Es ist wirklich kaum vorstellbar, die rute kann man schütteln wie man will, die bleibt steif wie en brett, aber wenn en fisch dran ist biegt die rute sich voll durch...so ein dünnes teil und damit fangen die welse und störe über zwei meter...das kapier ich nicht!


----------



## Adrian* (19. April 2005)

*AW: Blechpeitsche Blank woher???*

von der twisterpeitsche würde ich noch die finger lassen! wer weiss ob die wirklich von PB ist....


----------



## snoopy2002 (19. April 2005)

*AW: Blechpeitsche Blank woher???*

Der Blank der TP wird vom Angelshop Eigen angeboten. Soweit ich weis ist das doch der Händler/ Vertreiber für die PB Artikel. Wenn der schreibt das es sich um den Blank oder Nachfolger der BP handelt, meinste nicht das da was dran ist? 


Gruss
Karsten


----------



## Martin001 (19. April 2005)

*AW: Blechpeitsche Blank woher???*

Profi Blinker vetreibt nur noch eine Rute und das ist  die Katapult!!!
Länge:2,40m
Wurfgewicht:50-300gr
Handgefertigt

Preis ca.800€


Gruß Martin


----------



## Mrs. Ente (19. April 2005)

*AW: Blechpeitsche Blank woher???*

Hallo snoopy
Den Blank Kannst du bei Stollenberg bestellen die hatten zu Weinachten ne Sonder Aktion mit Blinker zusamen Blechpeitsche Für um die 200 Euro Kein Scherz!!!! hab eine über Robert Langford ergattert(Blank) für 120 Euro und von Cristian Wegesser Bauen lassen als Trigger Rute für's Seelachs Fischen mit Kleiner Multi.Gruß ente


----------



## Meeres_Angler (19. April 2005)

*AW: Blechpeitsche Blank woher???*

Hallo
guck mal bei ebay, da giebt es den blank für 199 €.ich weis aber nicht ob es wirklich der orginale blank ist.
laut dem verkäufer soll er es aber sein.
ich war auch schon am über legen mir einen zuzu legen aber ich habe niemanden der mir den blank vernümftig fertig macht.
mfg
meeres_angler


----------



## Martin001 (19. April 2005)

*AW: Blechpeitsche Blank woher???*

Glaube nicht das Du die Rute zu diesem Preis noch einmal bekommst weil es ein Einführungsangebot war(aber fragen kostet nichts)

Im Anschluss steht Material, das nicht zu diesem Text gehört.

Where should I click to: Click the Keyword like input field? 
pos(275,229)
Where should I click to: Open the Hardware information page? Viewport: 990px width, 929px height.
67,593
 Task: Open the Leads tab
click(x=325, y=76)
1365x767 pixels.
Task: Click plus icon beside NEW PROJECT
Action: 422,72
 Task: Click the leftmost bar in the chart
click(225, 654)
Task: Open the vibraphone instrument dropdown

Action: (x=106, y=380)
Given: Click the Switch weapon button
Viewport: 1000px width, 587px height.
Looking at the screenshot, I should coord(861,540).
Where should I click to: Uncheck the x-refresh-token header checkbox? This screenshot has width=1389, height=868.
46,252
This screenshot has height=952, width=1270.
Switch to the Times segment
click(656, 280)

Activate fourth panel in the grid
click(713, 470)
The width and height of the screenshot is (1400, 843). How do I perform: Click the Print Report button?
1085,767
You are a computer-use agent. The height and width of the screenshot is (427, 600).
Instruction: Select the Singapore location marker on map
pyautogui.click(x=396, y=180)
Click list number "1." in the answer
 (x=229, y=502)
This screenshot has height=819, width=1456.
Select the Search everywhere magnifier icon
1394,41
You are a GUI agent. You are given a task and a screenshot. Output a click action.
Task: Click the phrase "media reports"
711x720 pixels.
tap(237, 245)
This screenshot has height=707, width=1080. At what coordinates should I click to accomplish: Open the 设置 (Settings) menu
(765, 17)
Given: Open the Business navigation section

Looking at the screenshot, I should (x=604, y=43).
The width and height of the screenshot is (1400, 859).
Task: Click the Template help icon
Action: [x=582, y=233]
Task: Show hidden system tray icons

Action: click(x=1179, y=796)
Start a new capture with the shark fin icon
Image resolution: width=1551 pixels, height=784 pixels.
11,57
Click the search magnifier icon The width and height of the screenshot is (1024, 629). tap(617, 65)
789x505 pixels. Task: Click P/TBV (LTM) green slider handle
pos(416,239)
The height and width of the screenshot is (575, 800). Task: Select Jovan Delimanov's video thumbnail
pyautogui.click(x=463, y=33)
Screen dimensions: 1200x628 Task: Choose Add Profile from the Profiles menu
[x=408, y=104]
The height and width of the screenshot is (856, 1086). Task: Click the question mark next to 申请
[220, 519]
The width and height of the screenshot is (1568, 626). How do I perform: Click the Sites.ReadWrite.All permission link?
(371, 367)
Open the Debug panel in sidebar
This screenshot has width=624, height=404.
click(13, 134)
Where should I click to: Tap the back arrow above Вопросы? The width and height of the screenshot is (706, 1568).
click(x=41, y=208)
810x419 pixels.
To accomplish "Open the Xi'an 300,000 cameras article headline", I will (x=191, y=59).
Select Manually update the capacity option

Die Rute kostet heute 550€ !!!


Gruß Martin


----------



## Adrian* (19. April 2005)

*AW: Blechpeitsche Blank woher???*

Profi-Blinker vertreib mehrere ruten:

~> Blechpeitsche angaben sind ja bekannt...

~>Katapult Light: 2,70m 10-200g

~>Katapult: 2,40m 50-300g

~>Dann noch ne hechseespinnrute, die heist glaub ich auch katapult....

ja, das ist der laden, aber die beiden von PB haben soweit ich weiß noch nie was von der Twisterpeitsche gesagt...deshalb bin ich mir noch nicht so sicher...


----------



## Meeres_Angler (19. April 2005)

*AW: Blechpeitsche Blank woher???*

kann den jemand sagen wie viel unterschied zb zwischen der blechpeitsche und der katapult light ist nur gewicht?


----------



## Martin001 (19. April 2005)

*AW: Blechpeitsche Blank woher???*

Hallo,also ich kann nur sagen das im Händler Katalog nur noch die Katapult steht ansonsten keine weiteren Ruten!!!

Gruß Martin


----------



## Meeres_Angler (19. April 2005)

*AW: Blechpeitsche Blank woher???*

na dann gucken wir mal,also bei ebay ist nur die twister peitsche zu bekommen.
da habe ich ebend noch mal nach geguckt.
vertreibt der blinker nicht noch welche? (also dies blinker belchpeitsche)?
mfg
meeres_angler


----------



## Martin001 (19. April 2005)

*AW: Blechpeitsche Blank woher???*

Hallo der Blinker hat eine begrenzte Anzahl verkauft das war letztes Jahr(Preis 299€).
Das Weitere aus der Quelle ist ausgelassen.